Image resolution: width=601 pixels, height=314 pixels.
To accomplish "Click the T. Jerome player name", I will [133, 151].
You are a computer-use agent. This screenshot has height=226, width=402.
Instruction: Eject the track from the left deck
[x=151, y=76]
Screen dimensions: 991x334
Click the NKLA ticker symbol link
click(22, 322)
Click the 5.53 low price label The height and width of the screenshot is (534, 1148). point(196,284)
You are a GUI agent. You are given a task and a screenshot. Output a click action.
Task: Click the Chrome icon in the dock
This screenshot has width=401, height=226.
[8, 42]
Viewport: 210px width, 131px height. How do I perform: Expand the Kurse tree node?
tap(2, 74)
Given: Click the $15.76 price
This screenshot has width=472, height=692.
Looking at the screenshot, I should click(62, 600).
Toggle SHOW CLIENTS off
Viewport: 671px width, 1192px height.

◆ Instructions to follow:
Copy the records above exactly, please, but only from the first line through the line containing "Click the 5.53".

◆ Response:
Image resolution: width=601 pixels, height=314 pixels.
To accomplish "Click the T. Jerome player name", I will [133, 151].
You are a computer-use agent. This screenshot has height=226, width=402.
Instruction: Eject the track from the left deck
[x=151, y=76]
Screen dimensions: 991x334
Click the NKLA ticker symbol link
click(22, 322)
Click the 5.53 low price label The height and width of the screenshot is (534, 1148). point(196,284)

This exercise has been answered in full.